H2O Module¶

The H2O Python Module¶

This module provides access to the H2O JVM (and extensions thereof), its objects, its machine-learning algorithms, and modeling support (basic munging and feature generation) capabilities.

The H2O JVM sports a web server such that all communication occurs on a socket (specified by an IP address and a port) via a series of REST calls (see connection.py for the REST layer implementation and details). There is a single active connection to the H2O JVM at any one time, and this handle is stashed away out of sight in a singleton instance of H2OConnection (this is the global __H2OConn__). In other words, this package does not rely on Jython, and there is no direct manipulation of the JVM.

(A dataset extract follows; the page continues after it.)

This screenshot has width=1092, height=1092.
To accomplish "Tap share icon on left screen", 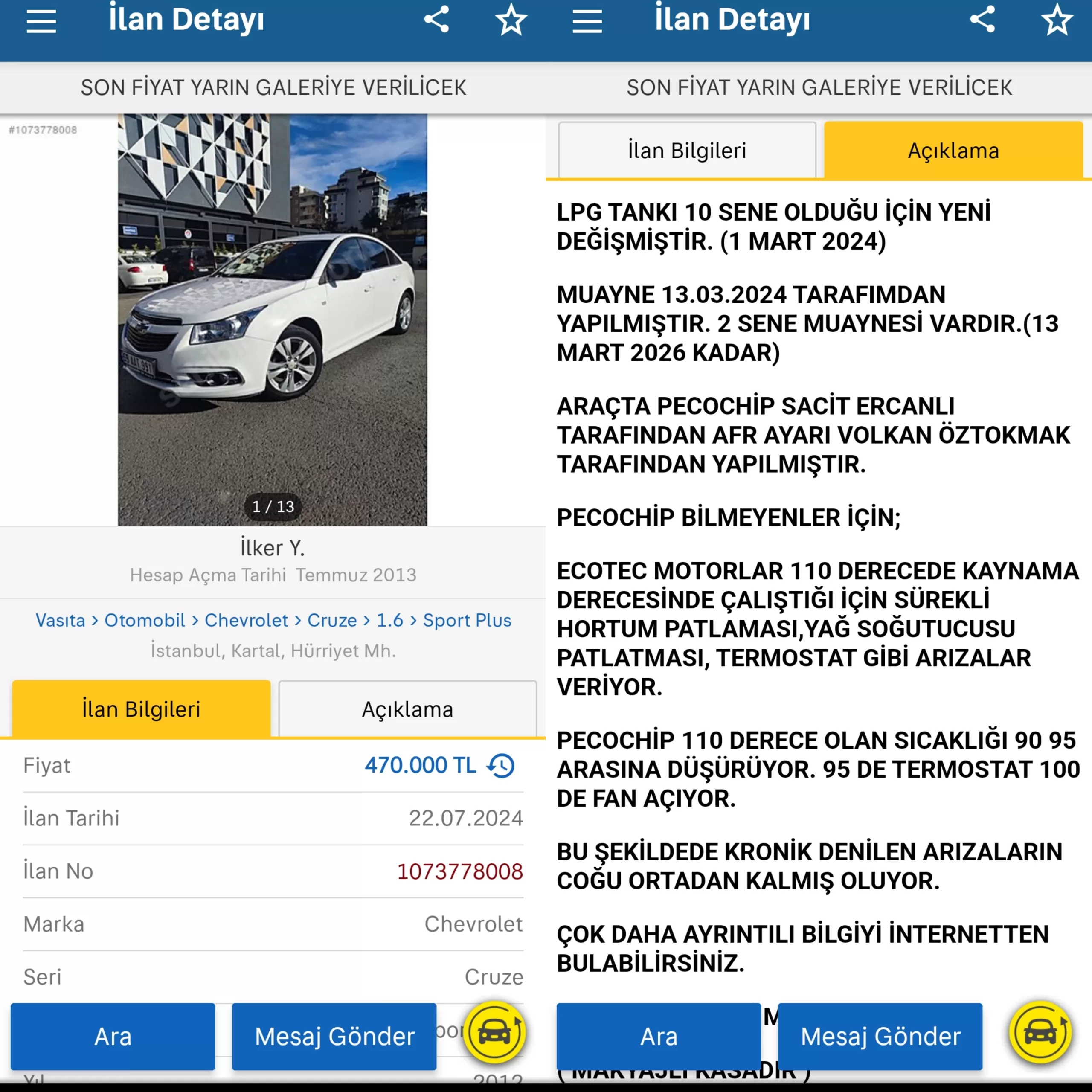I will (437, 20).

The H2O python module is not intended as a replacement for other popular machine learning modules such as scikit-learn, pylearn2, and their ilk. This module is a complementary interface to a modeling engine intended to make the transition of models from development to production as seamless as possible. Additionally, it is designed to bring H2O to a wider audience of data and machine learning devotees that work exclusively with Python (rather than R or scala or Java – which are other popular interfaces that H2O supports), and are wanting another tool for building applications or doing data munging in a fast, scalable environment without any extra mental anguish about threads and parallelism. There are additional treasures that H2O incorporates meant to alleviate the pain of doing some basic feature manipulation (e.g. automatic categorical handling and not having to one-hot encode).

What is H2O?¶

H2O is a piece of java software for data modeling and general computing. There are many different views of the H2O software, but the primary view of H2O is that of a distributed (many machines), parallel (many CPUs), in memory (several hundred GBs Xmx) processing engine.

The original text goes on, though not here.